Solution overview. Find weights of building elements; compute total dead load on beams and girders.

Problem solution

Beam A

1. From Appendix Table A-2.1, find weights of building elements:

a. steel deck, finish floor, ducts and ceiling system = 47 psf.

b. partitions = 8 psf.

c. subtotal = 55 psf.

2. Compute weight per linear foot of beam by multiplying unit weight by tributary area on one linear foot of the beam: 55 × 10 = 550 lb/ft.

3. From Appendix Table A-2.1, assume weight of beam: 40 lb/ft.

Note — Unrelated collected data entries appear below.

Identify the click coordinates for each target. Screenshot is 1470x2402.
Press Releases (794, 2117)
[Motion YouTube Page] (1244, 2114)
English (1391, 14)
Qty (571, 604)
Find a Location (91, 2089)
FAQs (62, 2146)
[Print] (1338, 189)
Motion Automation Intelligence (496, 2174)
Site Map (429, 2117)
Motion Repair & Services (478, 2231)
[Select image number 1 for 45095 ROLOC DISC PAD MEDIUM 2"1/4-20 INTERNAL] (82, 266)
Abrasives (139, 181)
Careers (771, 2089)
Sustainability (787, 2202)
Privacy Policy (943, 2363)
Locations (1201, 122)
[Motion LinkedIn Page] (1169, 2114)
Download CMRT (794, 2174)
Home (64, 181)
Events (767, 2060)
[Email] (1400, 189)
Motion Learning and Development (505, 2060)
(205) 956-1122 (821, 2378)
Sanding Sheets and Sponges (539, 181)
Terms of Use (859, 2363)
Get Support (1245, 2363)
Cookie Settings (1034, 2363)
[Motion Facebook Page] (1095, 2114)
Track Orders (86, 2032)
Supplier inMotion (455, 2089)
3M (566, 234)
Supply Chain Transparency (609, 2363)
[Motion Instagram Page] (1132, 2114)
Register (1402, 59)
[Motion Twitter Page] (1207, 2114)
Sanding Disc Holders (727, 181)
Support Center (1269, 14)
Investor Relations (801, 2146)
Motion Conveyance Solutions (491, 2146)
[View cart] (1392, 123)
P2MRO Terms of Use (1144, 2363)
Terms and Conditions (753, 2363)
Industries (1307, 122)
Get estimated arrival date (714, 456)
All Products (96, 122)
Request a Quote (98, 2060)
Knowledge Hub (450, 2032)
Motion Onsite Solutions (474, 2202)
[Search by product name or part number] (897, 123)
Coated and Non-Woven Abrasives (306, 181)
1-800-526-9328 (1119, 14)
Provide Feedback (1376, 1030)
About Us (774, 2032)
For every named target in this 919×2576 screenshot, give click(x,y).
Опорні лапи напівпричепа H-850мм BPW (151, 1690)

4. Add beam weight to superimposed dead load to get total dead load, D = 550 + 40 = 590 lb/ft, as shown in Figure 2.2. Figure 2.2: Beam A load diagram for Example 2.1

Girder B

1. Find concentrated dead loads at third points caused by typical beam reactions, equal to the distributed load on the beam times the beam span divided by two: P = 590(30)/2 = 8850 lb.

2. From Appendix Table A-2.1, find weight of cladding = 1000 lb/ft.

3. From Appendix Table A-2.1, assume weight of girder: 80 lb/ft.

4. Add girder weight to cladding weight = 80 + 1000 = 1080 lb/ft.

5. The dead load on the girder consists of the distributed load in addition to the concentrated loads transferred by typical beams, as shown in Figure 2.3. Figure 2.3: Girder B load diagram for Example 2.1

Dead loads also figure prominently in the evaluation of various environmental loads, such as those caused by wind and earthquakes. Seismic loads, for example, are directly proportional to the inertial mass of the building, so that large dead loads are associated with large seismic forces. The effects of wind, on the other hand, can often be mitigated by the addition of dead load, since overturning and uplift — tendencies that act opposite to the force of gravity — are reduced as the building's weight increases.